Yee noted that Aduhelm won approval despite reducing clinical decline on CDR-SB by just 0.4, half a point lower than lecanemab. He cited an interview with an unnamed “well-known Alzheimer’s KOL [key opinion leader]: “Even a pessimistic doctor said half a point [improvement] is okay,” Yee observed, adding: “He too would not stop patients from using the drug if they request it and if it’s reimbursed.”
In March, Biogen obtained sole decision-making authority over the development, commercialization and manufacturing of Aduhelm when Eisai gave up sharing global profits in favor of a global royalty arrangement starting at 2% and reaching 8% when annual sales exceed $1 billion. Two days later, Biogen trumpeted positive 128-week data that lifted shares 8%.
By contrast, Biogen and Eisai will split profits 50-50 from lecanemab.
Skorney also predicted the Centers for Medicare and Medicaid Services (CMS) will ultimately grant coverage to lecanemab, if not other Aβ-targeting Alzheimer’s drugs: “We believe it will be hard for CMS to dig in and refuse coverage of lecanemab, specifically, but this may not lead to a broad ‘class-wide’ change.”
That would contrast with Aduhelm, where CMS in April issued a National Coverage Determination limiting coverage of that and other amyloid-beta targeting Alzheimer’s disease therapies receiving accelerated approval to those in FDA- of NIH-approved clinical trials. “This unprecedented CMS decision effectively denies all Medicare beneficiaries access to Aduhelm,” Biogen CEO Michel Vounatsos fumed.
The lack of CMS coverage is a key reason why Aduhelm sales have failed to match once-lofty expectations. During the first half of this year, Aduhelm generated only $2.9 million in sales, all of it in the U.S—up from $1.6 million in January-June 2021.

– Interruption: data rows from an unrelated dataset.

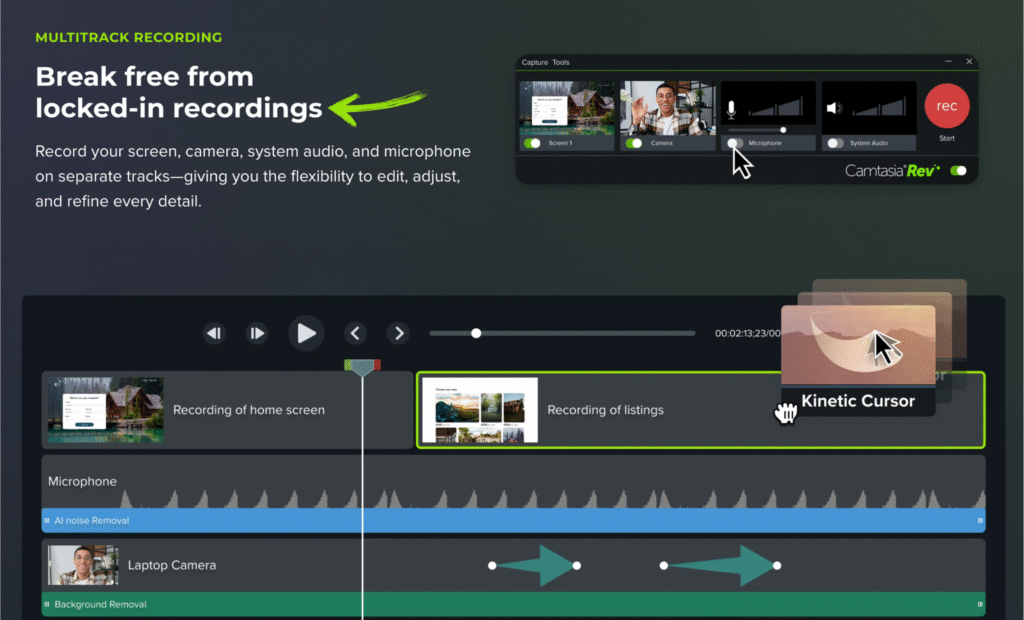Click the microphone icon in capture panel
Screen dimensions: 1024x620
click(732, 109)
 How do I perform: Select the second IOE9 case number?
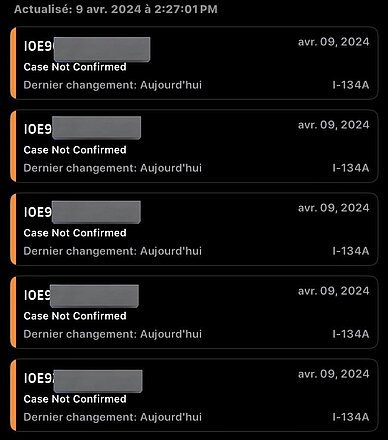pyautogui.click(x=82, y=128)

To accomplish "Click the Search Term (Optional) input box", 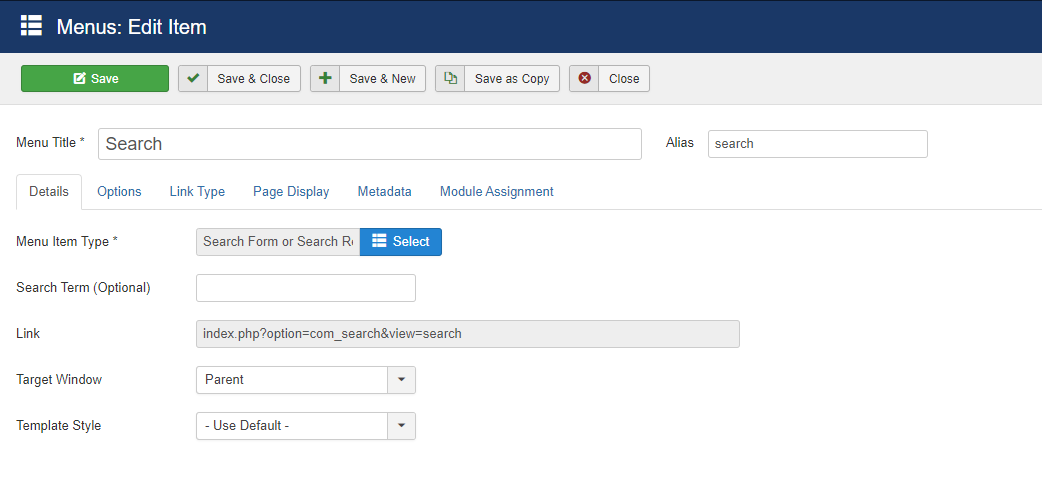I will point(305,288).
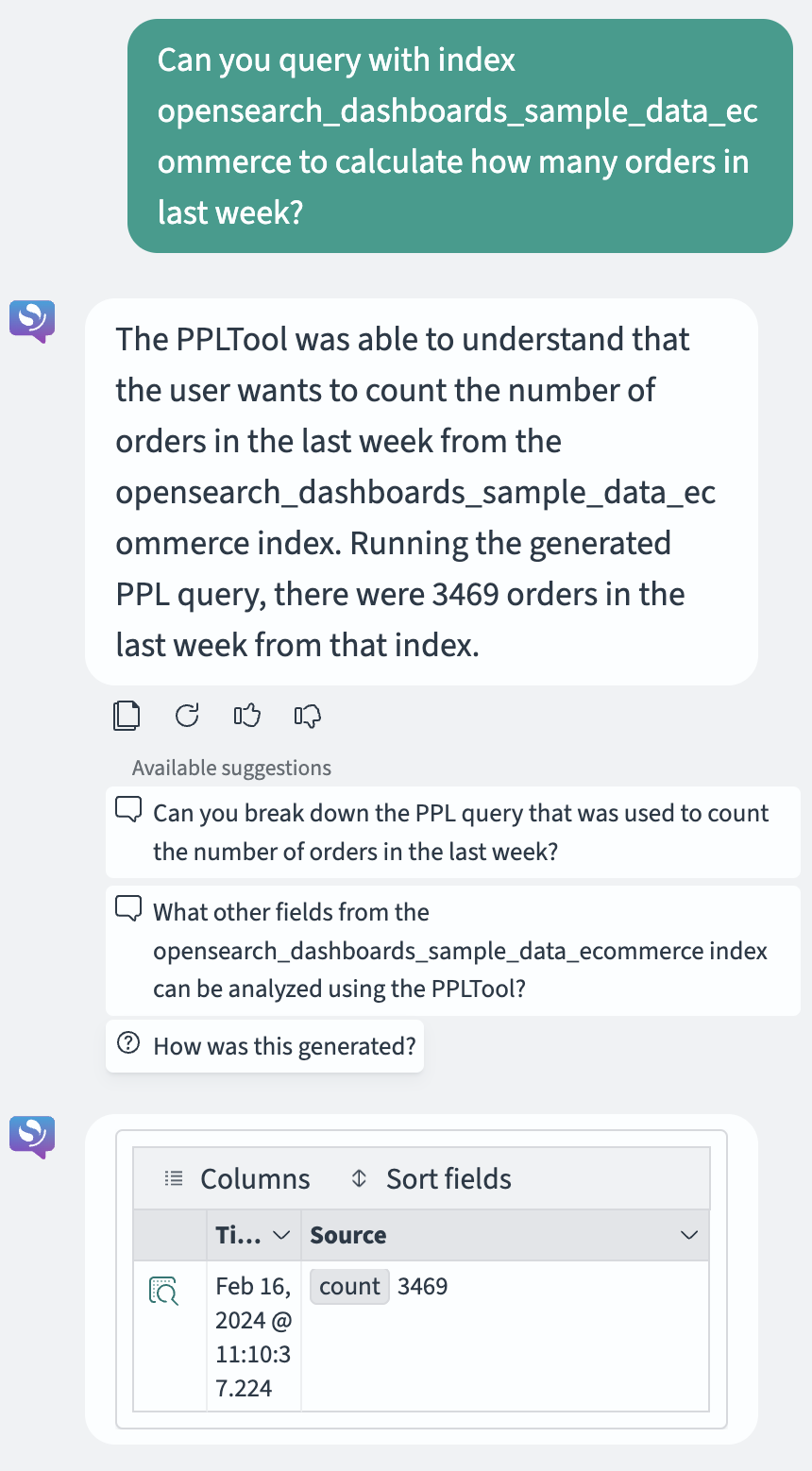The image size is (812, 1471).
Task: Click the assistant avatar icon beside the response
Action: (x=32, y=322)
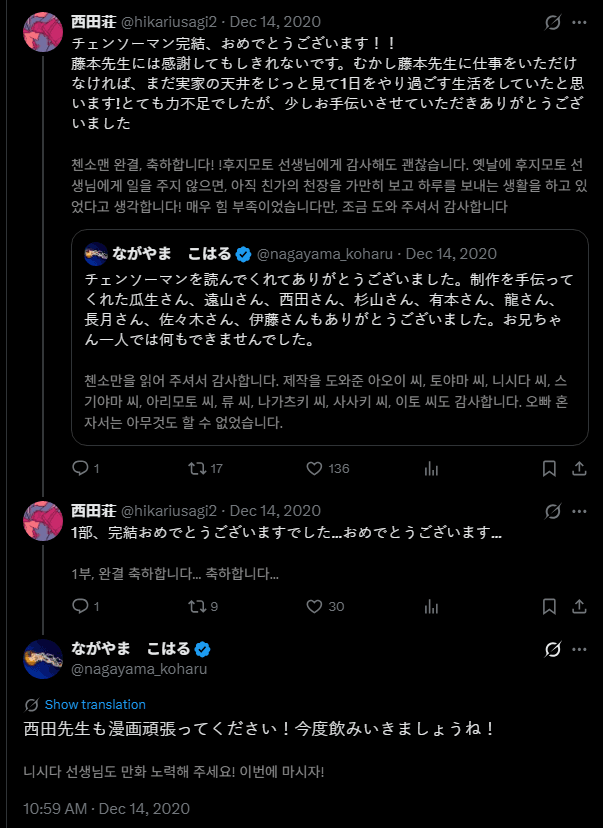The height and width of the screenshot is (828, 603).
Task: Toggle translation icon on the second tweet
Action: 552,511
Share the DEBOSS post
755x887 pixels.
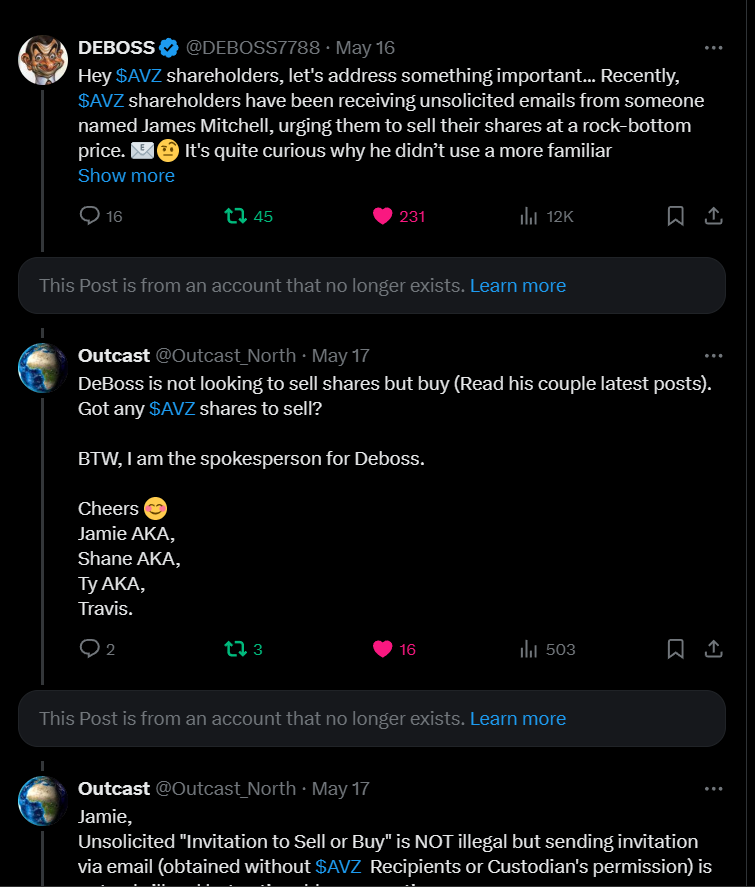coord(714,216)
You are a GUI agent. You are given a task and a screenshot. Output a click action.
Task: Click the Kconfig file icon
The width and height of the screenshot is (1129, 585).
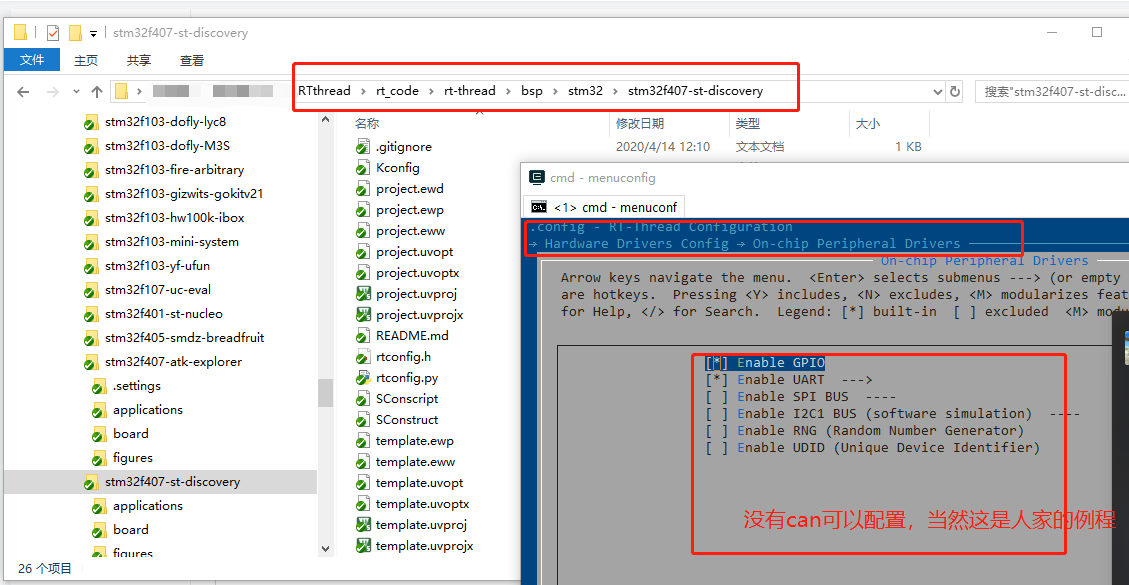(x=364, y=167)
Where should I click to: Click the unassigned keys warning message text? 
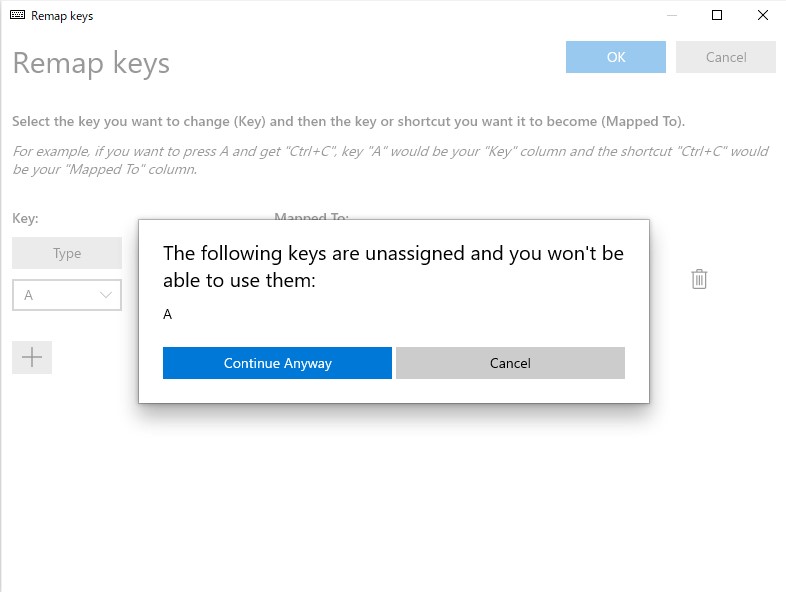(393, 266)
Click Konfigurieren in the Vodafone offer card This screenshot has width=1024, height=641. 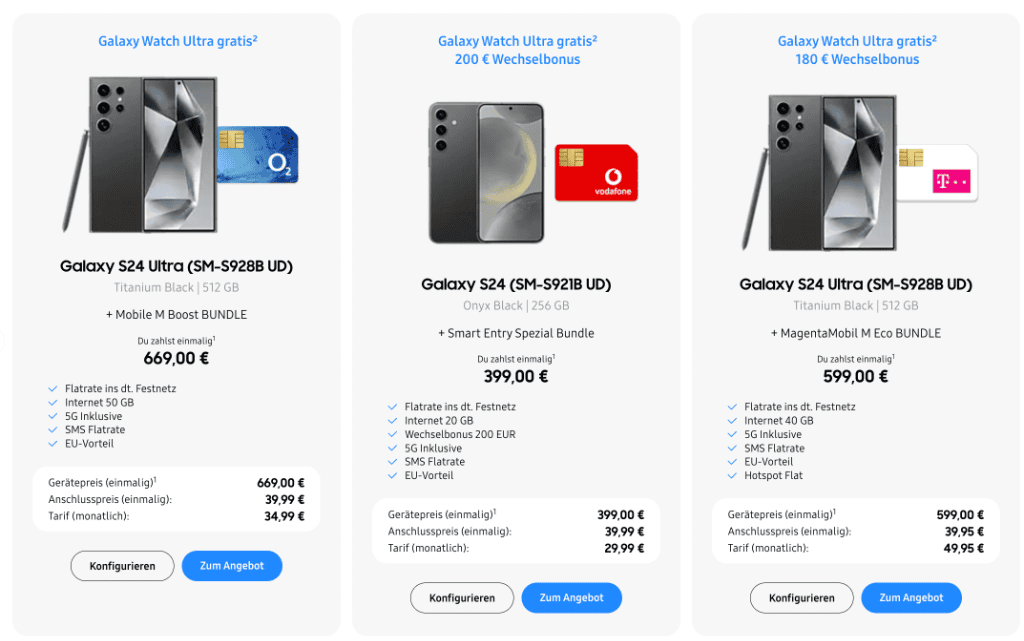[462, 598]
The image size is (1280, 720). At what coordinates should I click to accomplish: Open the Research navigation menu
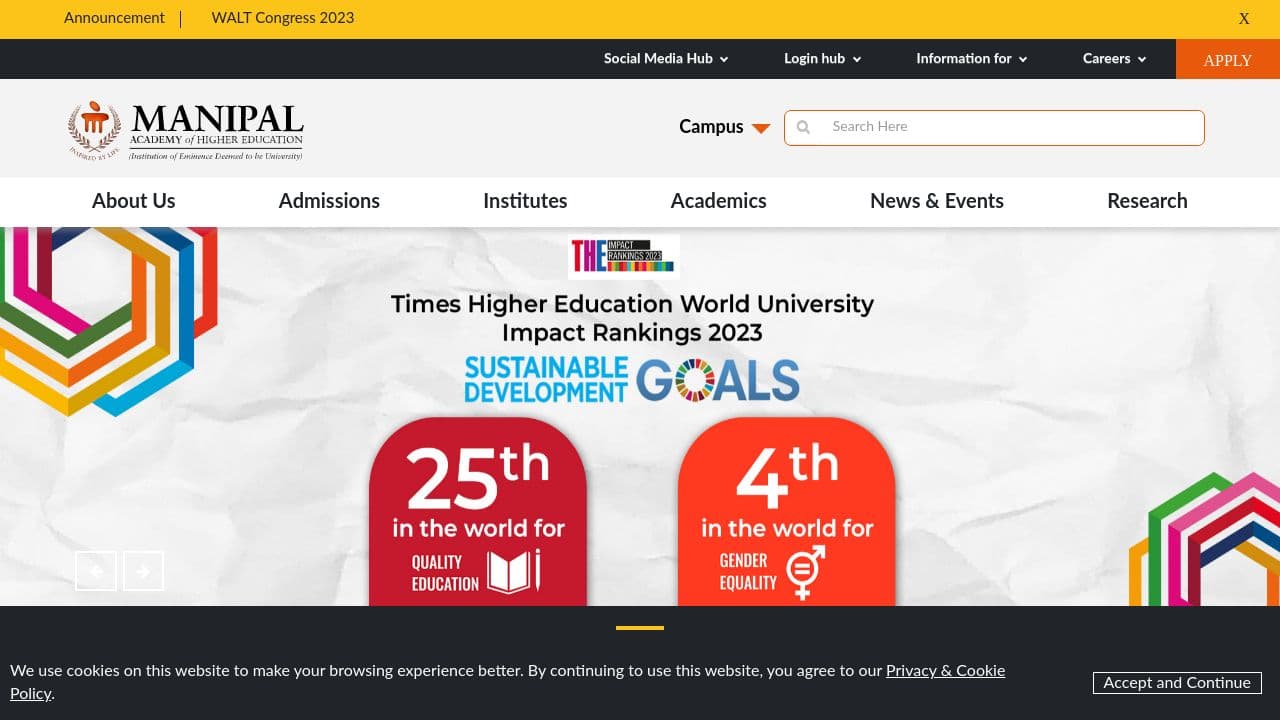1146,201
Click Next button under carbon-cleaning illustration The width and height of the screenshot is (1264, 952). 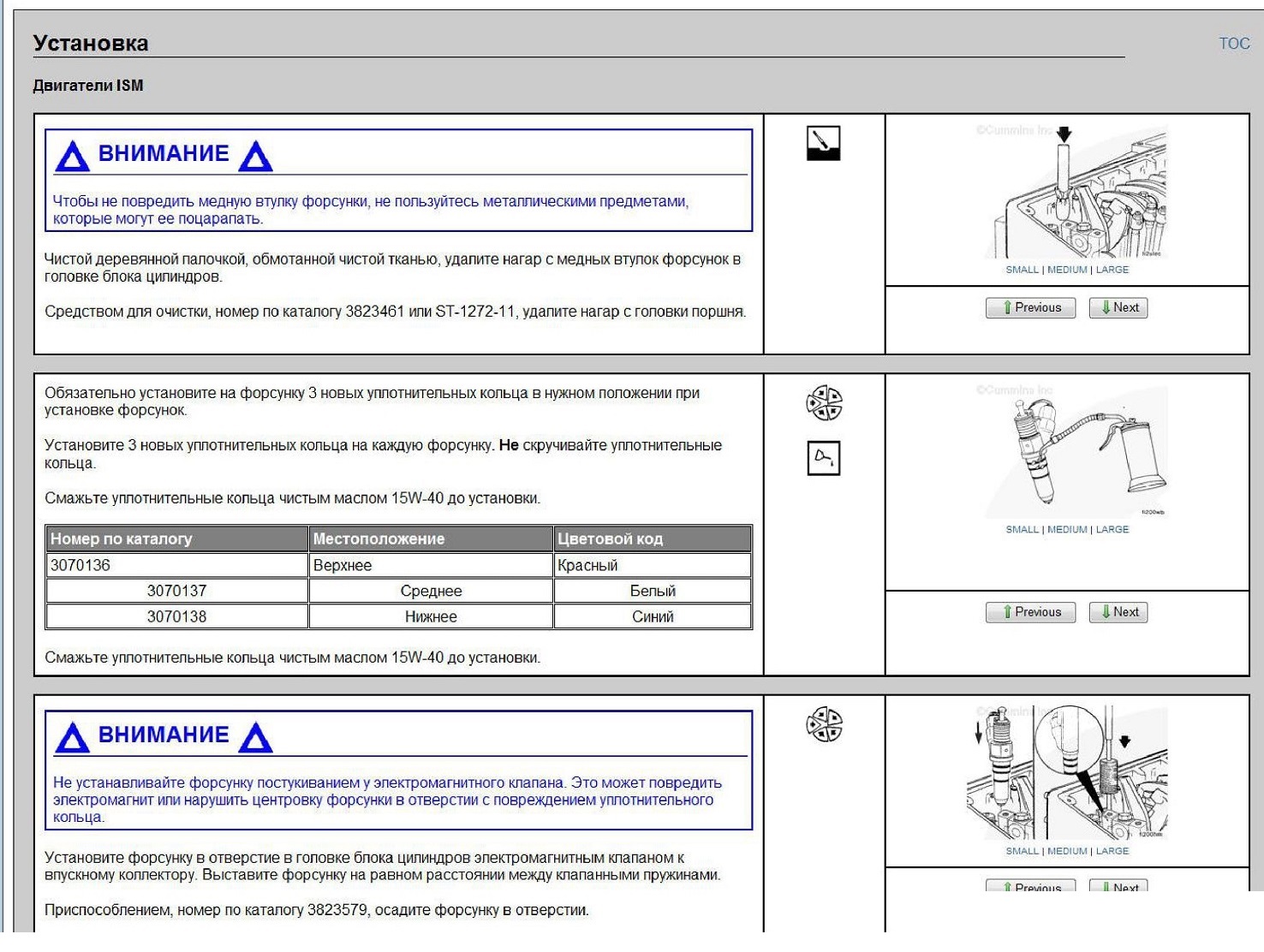[1118, 307]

“We predict reimbursement [for lecanemab] will have to get set away because the results are clearly positive and we predict multiple drugs will be positive and CMS will not be able to stop all these drugs from getting reimbursed,” Yee of Jefferies added.
Aduhelm’s troubles took a toll on Vounatsos’ tenure at Biogen’s helm. He announced announced in May that he will step down as CEO after six years, as part of Biogen’s second cost-cutting restructuring in five months. Vounatsos will exit when the company names a new CEO—something Goodman said can be expected “in the next few months.”
The restructuring includes Biogen “substantially” eliminating its commercial infrastructure supporting Aduhelm, and retaining “minimal” resources to manage patient access programs, including a continued free drug program for patients currently being treated with Aduhelm in the U.S. Biogen recorded a second quarter GAAP restructuring expense of $71 million related to the elimination of commercial infrastructure for Aduhelm.